### Brano selezionato
((
Pace trumpiana a Washington. Nello studio ovale della Casa Bianca, sotto lo sguardo benevolo del presidente Donald Trump, di J.D. Vance e Marco Rubio, il Ruanda e la Repubblica Democratica del Congo hanno firmato un accordo di pace.
I rappresentanti dei due stati africani finalizzavano così un complesso lavoro di mediazione condotto oltre che dagli Stati Uniti, anche da Qatar e Unione Africana.
Pace e affari
Tra gli obiettivi dell’intesa, quello di porre fine ai sanguinosi scontri nella regione orientale del Congo, dove il gruppo ribelle M23 — legato all’etnia tutsi e considerato vicino al Ruanda — ha conquistato ampie aree, inclusa la città di Goma e, più a sud, Bukavu. E iniziare piuttosto, con gli Usa in primo piano, una nuova fase di sviluppo economico dell’area, ricca di minerali rari e preziosi. Gli Usa vogliono in questa maniera cominciare ad equilibrare, su questo terreno, il consolidato attivismo e posizionamento cinese nel continente.
))
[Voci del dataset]
((
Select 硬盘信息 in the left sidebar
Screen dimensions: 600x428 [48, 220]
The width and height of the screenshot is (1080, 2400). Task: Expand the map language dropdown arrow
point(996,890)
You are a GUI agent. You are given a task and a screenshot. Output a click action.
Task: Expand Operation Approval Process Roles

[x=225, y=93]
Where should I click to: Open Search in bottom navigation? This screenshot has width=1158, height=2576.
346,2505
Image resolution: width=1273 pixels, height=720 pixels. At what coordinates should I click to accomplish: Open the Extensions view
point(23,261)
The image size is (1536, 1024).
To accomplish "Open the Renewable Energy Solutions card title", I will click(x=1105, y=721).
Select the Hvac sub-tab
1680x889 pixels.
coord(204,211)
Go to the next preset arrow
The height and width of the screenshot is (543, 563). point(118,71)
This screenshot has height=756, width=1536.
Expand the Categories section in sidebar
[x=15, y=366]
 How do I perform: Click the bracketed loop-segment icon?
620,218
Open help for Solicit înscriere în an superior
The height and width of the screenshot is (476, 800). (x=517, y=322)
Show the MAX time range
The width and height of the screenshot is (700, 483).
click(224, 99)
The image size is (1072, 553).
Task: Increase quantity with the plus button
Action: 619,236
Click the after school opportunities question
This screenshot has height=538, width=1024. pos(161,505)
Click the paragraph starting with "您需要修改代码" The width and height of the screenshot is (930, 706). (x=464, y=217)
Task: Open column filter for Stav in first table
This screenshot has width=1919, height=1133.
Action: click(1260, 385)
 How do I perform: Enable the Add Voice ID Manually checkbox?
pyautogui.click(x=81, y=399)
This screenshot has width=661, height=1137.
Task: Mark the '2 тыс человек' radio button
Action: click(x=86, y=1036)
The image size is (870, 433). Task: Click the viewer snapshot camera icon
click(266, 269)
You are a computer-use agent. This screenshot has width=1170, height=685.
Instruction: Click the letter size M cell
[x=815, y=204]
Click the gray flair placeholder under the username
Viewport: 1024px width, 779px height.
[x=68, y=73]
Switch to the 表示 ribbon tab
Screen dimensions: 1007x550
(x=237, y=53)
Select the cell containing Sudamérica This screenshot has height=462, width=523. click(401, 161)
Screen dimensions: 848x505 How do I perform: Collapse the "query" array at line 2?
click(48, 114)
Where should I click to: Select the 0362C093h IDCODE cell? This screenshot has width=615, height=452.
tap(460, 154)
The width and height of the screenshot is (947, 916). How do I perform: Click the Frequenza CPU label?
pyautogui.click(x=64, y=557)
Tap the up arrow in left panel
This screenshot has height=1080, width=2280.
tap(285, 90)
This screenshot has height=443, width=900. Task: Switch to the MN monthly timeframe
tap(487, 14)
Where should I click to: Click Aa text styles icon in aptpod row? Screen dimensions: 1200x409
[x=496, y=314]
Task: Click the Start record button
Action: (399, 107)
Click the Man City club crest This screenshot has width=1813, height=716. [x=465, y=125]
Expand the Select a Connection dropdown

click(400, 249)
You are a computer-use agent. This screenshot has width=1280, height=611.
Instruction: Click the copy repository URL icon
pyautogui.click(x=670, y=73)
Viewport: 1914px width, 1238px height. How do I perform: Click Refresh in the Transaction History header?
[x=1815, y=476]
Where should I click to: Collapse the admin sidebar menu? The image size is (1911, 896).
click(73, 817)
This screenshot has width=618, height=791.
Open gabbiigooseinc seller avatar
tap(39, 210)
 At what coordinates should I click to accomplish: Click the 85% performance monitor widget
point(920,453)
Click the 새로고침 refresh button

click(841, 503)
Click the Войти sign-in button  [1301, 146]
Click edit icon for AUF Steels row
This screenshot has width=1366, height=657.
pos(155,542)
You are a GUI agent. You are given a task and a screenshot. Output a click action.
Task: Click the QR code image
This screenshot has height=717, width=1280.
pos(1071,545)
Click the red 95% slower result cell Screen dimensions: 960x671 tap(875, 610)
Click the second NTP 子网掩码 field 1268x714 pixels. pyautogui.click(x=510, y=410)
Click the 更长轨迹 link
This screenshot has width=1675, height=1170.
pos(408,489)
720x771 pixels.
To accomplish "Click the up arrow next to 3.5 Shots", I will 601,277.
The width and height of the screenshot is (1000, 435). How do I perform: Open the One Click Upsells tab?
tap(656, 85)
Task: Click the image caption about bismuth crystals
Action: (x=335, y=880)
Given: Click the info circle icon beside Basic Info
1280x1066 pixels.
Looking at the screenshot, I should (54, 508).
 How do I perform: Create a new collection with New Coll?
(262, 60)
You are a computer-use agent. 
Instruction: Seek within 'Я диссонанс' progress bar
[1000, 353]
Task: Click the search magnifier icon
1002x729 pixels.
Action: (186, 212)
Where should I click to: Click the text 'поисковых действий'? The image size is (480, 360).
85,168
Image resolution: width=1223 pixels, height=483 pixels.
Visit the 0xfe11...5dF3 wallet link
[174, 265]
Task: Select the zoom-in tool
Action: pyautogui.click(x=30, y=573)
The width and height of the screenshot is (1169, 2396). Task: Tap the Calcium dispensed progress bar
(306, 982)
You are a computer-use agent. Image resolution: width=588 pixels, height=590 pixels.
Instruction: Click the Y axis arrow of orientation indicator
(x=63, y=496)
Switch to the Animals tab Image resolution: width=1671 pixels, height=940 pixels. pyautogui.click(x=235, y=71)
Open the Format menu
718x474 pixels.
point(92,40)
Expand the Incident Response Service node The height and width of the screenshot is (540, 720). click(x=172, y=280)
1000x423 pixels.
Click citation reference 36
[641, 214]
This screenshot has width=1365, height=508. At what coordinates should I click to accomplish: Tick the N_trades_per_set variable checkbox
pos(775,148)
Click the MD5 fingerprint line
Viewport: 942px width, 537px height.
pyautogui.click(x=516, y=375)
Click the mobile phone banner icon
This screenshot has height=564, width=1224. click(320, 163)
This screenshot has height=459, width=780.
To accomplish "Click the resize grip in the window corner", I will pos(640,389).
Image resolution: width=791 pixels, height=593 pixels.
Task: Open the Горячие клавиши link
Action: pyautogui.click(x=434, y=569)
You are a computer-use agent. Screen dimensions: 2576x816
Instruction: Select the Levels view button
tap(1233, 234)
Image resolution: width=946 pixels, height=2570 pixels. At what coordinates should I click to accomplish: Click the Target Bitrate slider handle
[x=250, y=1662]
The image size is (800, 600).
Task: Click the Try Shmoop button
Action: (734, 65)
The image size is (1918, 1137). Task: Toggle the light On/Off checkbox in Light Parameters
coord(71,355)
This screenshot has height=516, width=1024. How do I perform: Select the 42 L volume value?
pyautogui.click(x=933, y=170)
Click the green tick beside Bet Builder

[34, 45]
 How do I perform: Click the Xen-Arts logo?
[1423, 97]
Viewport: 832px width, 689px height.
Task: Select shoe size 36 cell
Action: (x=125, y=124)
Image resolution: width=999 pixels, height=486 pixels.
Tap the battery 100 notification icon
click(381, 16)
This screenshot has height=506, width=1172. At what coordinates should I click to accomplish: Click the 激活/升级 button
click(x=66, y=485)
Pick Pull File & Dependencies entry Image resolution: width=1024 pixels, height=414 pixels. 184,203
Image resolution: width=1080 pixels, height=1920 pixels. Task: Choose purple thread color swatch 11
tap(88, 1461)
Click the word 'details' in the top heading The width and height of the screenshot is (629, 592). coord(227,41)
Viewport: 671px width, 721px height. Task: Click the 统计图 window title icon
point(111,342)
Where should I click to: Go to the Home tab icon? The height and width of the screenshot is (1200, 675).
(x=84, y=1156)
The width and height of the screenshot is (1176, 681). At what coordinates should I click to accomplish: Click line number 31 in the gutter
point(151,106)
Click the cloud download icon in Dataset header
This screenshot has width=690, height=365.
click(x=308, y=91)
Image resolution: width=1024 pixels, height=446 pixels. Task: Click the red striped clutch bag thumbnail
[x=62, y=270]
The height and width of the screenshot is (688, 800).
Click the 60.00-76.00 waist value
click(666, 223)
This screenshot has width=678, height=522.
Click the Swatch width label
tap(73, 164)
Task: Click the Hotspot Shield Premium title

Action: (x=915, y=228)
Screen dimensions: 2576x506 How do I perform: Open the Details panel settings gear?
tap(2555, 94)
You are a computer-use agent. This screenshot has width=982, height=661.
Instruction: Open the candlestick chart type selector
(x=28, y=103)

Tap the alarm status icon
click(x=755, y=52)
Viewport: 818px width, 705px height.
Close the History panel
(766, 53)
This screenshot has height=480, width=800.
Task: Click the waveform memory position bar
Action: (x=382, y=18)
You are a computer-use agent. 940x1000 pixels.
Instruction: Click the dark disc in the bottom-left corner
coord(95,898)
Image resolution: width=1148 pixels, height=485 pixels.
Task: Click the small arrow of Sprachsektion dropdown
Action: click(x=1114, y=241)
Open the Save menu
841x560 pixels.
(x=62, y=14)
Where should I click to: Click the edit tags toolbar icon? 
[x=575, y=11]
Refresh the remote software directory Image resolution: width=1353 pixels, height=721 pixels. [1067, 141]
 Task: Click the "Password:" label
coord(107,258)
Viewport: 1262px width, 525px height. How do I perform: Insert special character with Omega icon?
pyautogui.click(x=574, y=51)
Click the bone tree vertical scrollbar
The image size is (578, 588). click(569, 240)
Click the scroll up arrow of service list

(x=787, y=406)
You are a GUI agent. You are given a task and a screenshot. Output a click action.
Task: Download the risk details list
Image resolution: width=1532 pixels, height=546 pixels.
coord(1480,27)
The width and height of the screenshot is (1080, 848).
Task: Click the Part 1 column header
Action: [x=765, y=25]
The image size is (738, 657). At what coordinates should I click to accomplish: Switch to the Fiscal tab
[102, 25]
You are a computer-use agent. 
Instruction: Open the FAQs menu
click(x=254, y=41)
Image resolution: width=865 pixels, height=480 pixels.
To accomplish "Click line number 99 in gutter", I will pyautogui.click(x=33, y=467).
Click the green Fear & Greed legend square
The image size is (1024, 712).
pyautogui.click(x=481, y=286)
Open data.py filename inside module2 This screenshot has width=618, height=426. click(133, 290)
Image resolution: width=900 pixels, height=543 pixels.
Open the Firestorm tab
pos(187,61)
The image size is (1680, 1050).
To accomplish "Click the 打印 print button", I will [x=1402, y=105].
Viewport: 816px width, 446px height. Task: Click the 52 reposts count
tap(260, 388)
))
### Il tuo compito
Riscrivi il testo sull'accordo di pace tra Ruanda e Congo partendo da "I rappresentanti dei" e proseguendo fino a "e Unione Africana.", e sostituisci "Qatar" con "Egitto". Le voci non servono per svolgere il lavoro.

### La tua soluzione
I rappresentanti dei due stati africani finalizzavano così un complesso lavoro di mediazione condotto oltre che dagli Stati Uniti, anche da Egitto e Unione Africana.